* **WHAT YOU WILL DO**: Count the lines in the records below that contain the string "Choose", treating case as significant. Reply with the number only.

* **INPUT FOR THIS TASK**:
◇ ◇ ◇ ◇

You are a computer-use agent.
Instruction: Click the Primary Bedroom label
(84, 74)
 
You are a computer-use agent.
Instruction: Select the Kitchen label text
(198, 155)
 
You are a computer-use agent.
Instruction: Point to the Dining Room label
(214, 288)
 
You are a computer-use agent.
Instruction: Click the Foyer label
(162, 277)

◇ ◇ ◇ ◇

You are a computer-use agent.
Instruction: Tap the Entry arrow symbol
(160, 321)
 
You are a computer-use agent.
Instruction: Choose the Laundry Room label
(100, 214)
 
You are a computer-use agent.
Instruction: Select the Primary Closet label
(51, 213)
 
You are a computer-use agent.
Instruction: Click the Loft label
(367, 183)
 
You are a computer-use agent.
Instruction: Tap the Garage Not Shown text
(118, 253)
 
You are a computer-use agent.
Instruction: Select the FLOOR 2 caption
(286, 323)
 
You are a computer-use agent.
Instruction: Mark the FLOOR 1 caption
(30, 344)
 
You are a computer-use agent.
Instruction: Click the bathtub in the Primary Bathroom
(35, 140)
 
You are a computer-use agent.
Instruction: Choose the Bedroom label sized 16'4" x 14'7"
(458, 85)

◇ ◇ ◇ ◇

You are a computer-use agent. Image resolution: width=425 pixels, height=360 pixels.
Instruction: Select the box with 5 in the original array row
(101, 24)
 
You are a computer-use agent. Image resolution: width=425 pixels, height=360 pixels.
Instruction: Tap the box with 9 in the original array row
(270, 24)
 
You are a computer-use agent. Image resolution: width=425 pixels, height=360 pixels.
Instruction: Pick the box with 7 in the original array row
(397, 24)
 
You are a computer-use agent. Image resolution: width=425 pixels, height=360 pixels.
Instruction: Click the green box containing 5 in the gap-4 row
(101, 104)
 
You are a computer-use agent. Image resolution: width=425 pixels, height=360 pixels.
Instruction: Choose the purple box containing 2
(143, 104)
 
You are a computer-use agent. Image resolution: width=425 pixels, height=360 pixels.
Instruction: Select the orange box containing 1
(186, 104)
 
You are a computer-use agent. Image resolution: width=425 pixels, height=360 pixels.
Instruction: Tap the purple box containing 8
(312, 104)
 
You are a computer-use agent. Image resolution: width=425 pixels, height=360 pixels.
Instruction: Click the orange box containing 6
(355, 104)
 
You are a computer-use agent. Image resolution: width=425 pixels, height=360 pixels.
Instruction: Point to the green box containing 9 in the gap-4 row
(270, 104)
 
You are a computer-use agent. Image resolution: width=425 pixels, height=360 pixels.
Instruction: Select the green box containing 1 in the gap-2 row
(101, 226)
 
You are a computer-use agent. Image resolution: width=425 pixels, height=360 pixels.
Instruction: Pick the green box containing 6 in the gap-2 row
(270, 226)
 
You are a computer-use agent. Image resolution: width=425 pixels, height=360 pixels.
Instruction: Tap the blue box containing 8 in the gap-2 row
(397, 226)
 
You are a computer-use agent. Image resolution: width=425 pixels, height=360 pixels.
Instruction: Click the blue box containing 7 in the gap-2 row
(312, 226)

◇ ◇ ◇ ◇

* **FULL OUTPUT**: 3